==== TEXT
Der erste Teil des Workshops fand im Freien auf dem Pausenplatz statt. Wir haben dafür bereits gereinigte und bestimmte archäologische Funde mitgebracht und vorgestellt und mit den Kindern die unterschiedlichen Epochen der Urgeschichte erarbeitet. Im zweiten Teil des Workshops haben wir dann mit den Klassen die Grabung besucht und unterschiedliche Arbeitsschritte auf einer Grabung (Vermessung, Dokumentation, Fundverwaltung, Grabungstechnik) vorgestellt. Für die erwachsene Bevölkerung wurde zu Ende jeder Grabungswoche eine Führung durch den Grabungsleiter organisiert. Derzeit ist ein Kulturpfad, der die Fundstelle und weitere historisch interessante Orte präsentiert, in Arbeit.

Teilnehmerinnen und Teilnehmer der Volksschule Krummnussbaum an einem Workshop zum Thema Urgeschichte.
Foto: Novetus GmbH

Online-Führung über eine Ausgrabung in Pöchlarn

Dass eine Führung über eine Ausgrabung auch online funktionieren kann, konnten wir zu Beginn des letzten Jahres beweisen, als der Wissensraum, ein Projekt, das Technik und Wissenschaft für jeden zugänglich machen will, unsere Ausgrabung in Pöchlarn besucht hat. Ausgestattet mit Kamera und Mikrofon wurden die beiden Vermittlerinnen Jasmin Hangartner und Sonja Ornella Schobesberger vom Grabungsleiter Maximilian Bergner über die Grabung geführt. Die Zuschauenden konnten dabei bequem von zu Hause aus Fragen per Chat oder durch Zuschalten des Mikrofons stellen und damit das Online-Format auch etwas interaktiver ist, war ein Quiz á la Tom Turbo in die Führung eingebaut.

Vermittlungsteam des "Wissensraums" (links: Sonja Ornella Schobesberger, rechts: Jasmin Hangartner) mit Grabungsleiter Maximilian Bergner.
Foto: Novetus GmbH

Archäologie entlang der S8-Trasse im Marchfeld

Ein weiteres, vor kurzem fertiggestelltes Projekt, ist das Buch "Leben und Tod auf dem Schlachtfeld. Archäologie entlang der S8-Trasse im Marchfeld" über die Ergebnisse unserer Arbeiten entlang der geplanten S8-Marchfeldschnellstraße, das wir durch die finanzielle Unterstützung der Asfinag, der Auftraggeberin der archäologischen Untersuchungen im Vorfeld der Trassenplanung, durchführen konnten.

Die geplante S8-Trasse verläuft quer durch das historische Schlachtfeld von Wagram, auf dem sich am 5. und 6. Juli 1809 die Armeen Napoleons und des österreichischen Kaisers in einer der größten Feldschlachten auf europäischem Boden gegenüberstanden, aber auch urgeschichtliche Siedlungsspuren wiederfinden. Das Buch versteht sich nicht als streng wissenschaftliche Fachpublikation, in kurzen, reich bebilderten Beiträgen werden die verschiedenen Fundkategorien wie Uniformbestandteile und menschlichen Skelettreste, die historischen Hintergründe der Schlacht, aber auch die Methoden der modernen archäologischen Forschung auch für ein Laienpublikum gut verständlich präsentiert. Das Buch ist der erste Band in unserer Reihe "Archäologie auf der Baustelle". Wir hoffen, dass es uns auch bei weiteren Auftraggebern gelingt, eine Finanzierung auf die Beine zu stellen, mit der wir die Ergebnisse für alle Archäologie-Interessierten zugänglich machen können – spannende Projekte gäbe es genug.
========
==== AUSZUG AUS DATEN
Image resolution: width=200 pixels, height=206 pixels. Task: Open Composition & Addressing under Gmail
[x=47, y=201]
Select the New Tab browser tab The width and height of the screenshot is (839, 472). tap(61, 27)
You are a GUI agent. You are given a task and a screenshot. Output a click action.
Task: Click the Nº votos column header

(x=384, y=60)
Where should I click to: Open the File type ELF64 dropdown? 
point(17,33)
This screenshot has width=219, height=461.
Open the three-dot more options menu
========
==== AUSZUG AUS DATEN
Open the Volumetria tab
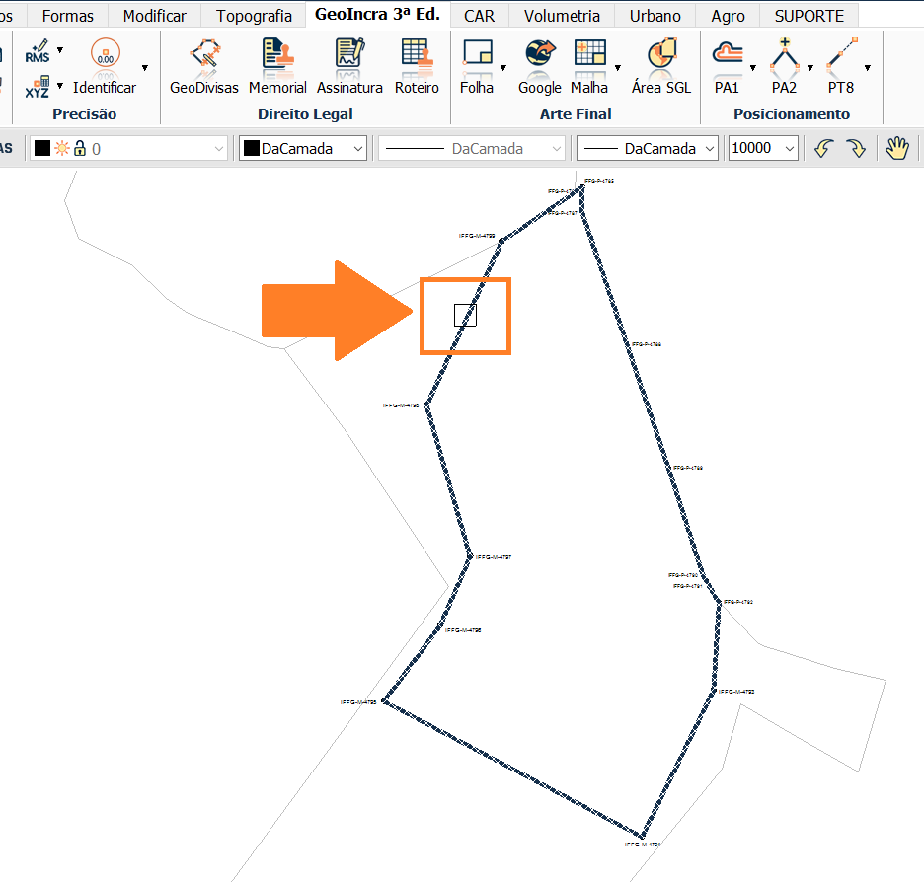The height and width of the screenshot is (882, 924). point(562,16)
========
| ANWEISUNGEN |
[1] Gib den Abschnitt des Textes von "Online-Führung über eine" bis einschließlich "die Führung eingebaut." wortgetreu wieder.
[2] An welchen Tagen standen sich laut Text die Armeen Napoleons und des österreichischen Kaisers auf dem Schlachtfeld von Wagram gegenüber?

| LÖSUNGEN NACH AUFGABE |
[1]
Online-Führung über eine Ausgrabung in Pöchlarn

Dass eine Führung über eine Ausgrabung auch online funktionieren kann, konnten wir zu Beginn des letzten Jahres beweisen, als der Wissensraum, ein Projekt, das Technik und Wissenschaft für jeden zugänglich machen will, unsere Ausgrabung in Pöchlarn besucht hat. Ausgestattet mit Kamera und Mikrofon wurden die beiden Vermittlerinnen Jasmin Hangartner und Sonja Ornella Schobesberger vom Grabungsleiter Maximilian Bergner über die Grabung geführt. Die Zuschauenden konnten dabei bequem von zu Hause aus Fragen per Chat oder durch Zuschalten des Mikrofons stellen und damit das Online-Format auch etwas interaktiver ist, war ein Quiz á la Tom Turbo in die Führung eingebaut.

[2] Am 5. und 6. Juli 1809.